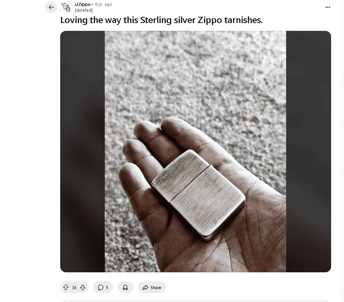The image size is (344, 302).
Task: Downvote the Sterling silver Zippo post
Action: [x=83, y=287]
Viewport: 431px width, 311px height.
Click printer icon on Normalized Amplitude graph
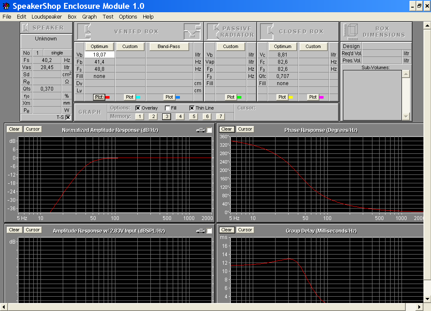[200, 130]
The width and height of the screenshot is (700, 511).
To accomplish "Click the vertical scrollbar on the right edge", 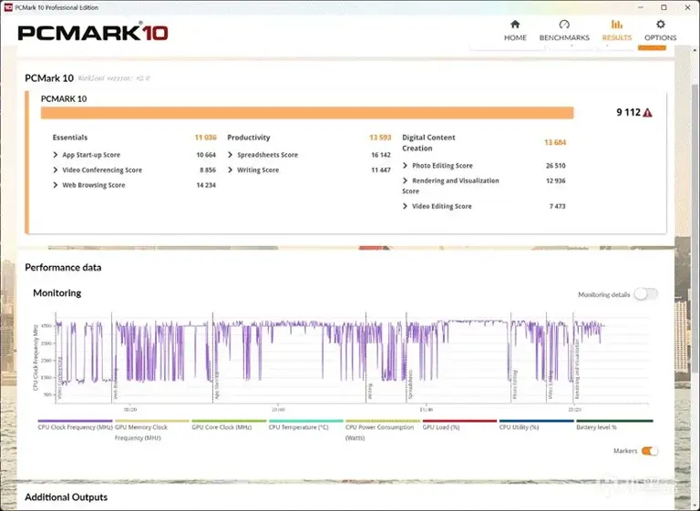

Required work
Retype the data from the line containing "The width and" through the end of the data, leaving out the pictures.

Task response
The width and height of the screenshot is (700, 511).
To accomplish "Click the vertical scrollbar on the right edge", 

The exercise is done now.